Copy out each line of the material in which the word "This" can be found.
━━━ Supplied data ━━━
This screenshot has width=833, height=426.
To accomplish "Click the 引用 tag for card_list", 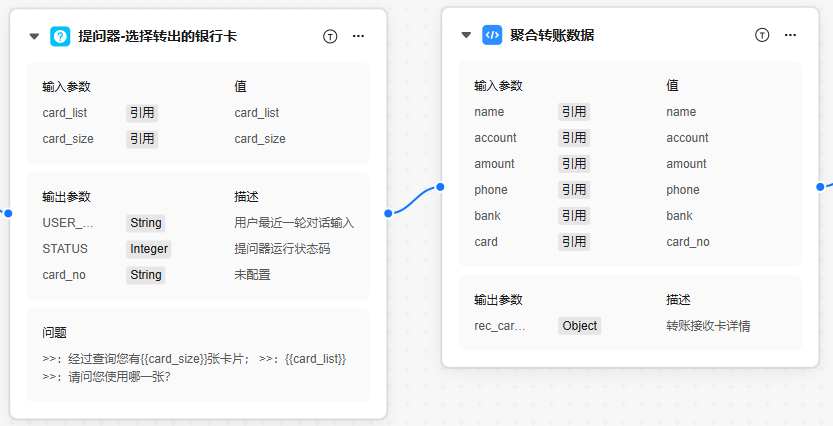I will point(142,113).
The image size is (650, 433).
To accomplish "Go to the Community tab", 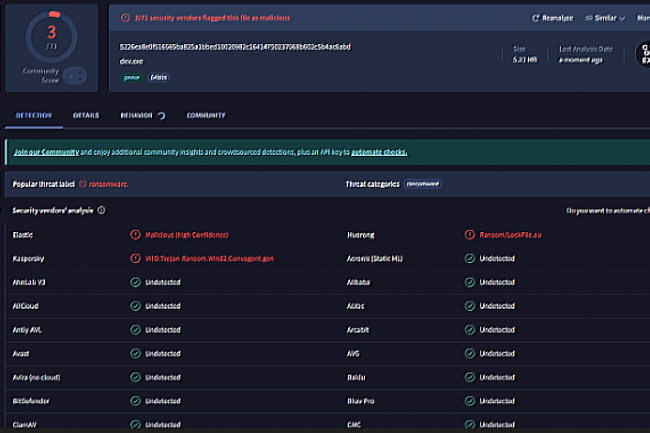I will pyautogui.click(x=205, y=116).
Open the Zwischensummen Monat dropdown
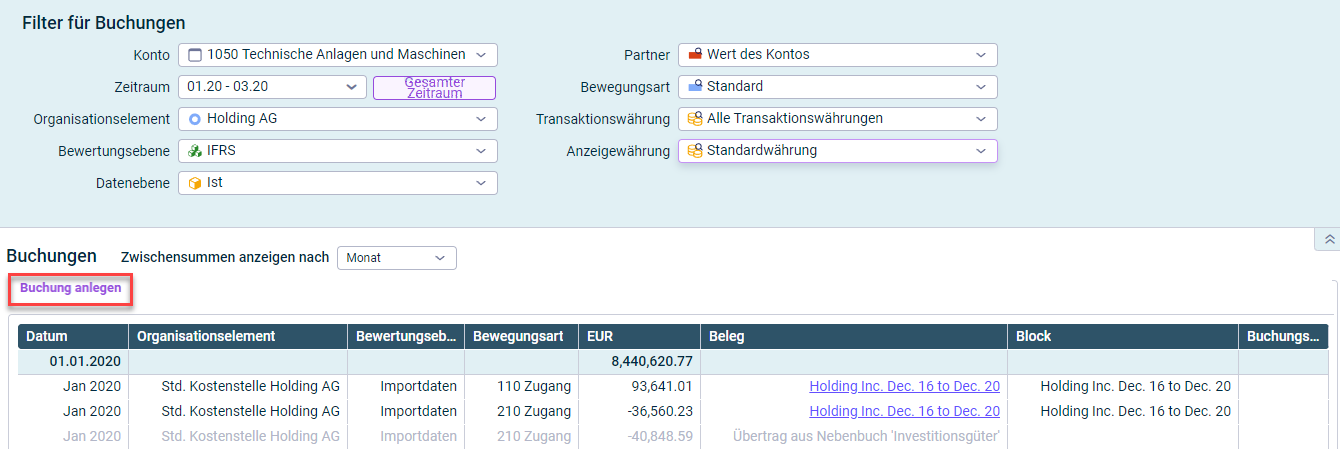The height and width of the screenshot is (449, 1340). (440, 258)
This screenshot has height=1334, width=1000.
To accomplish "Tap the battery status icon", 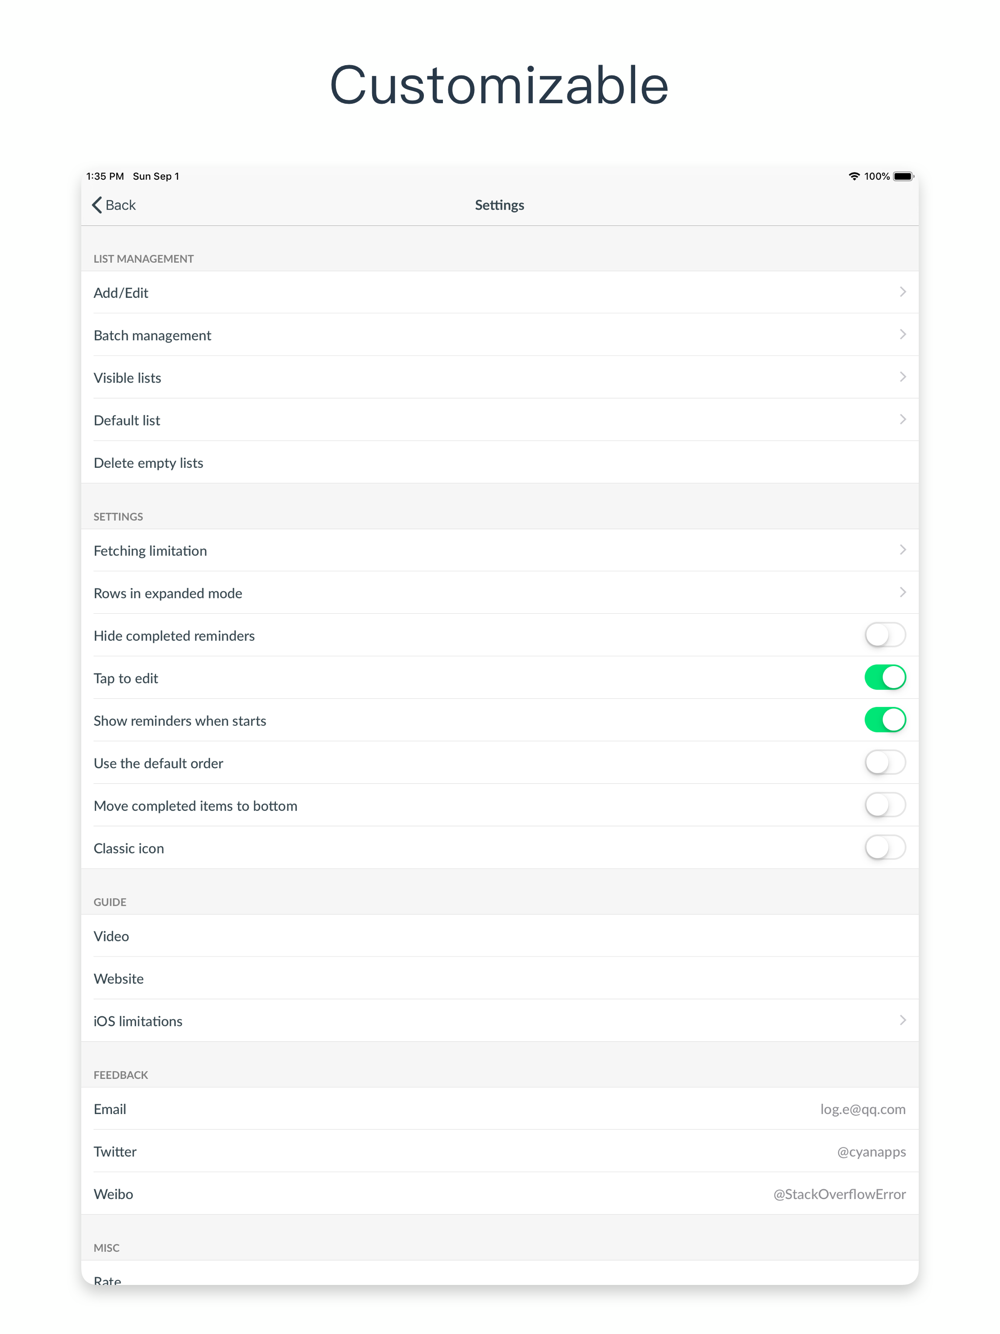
━━━
Task response:
This screenshot has width=833, height=426.
This screenshot has height=1334, width=1000.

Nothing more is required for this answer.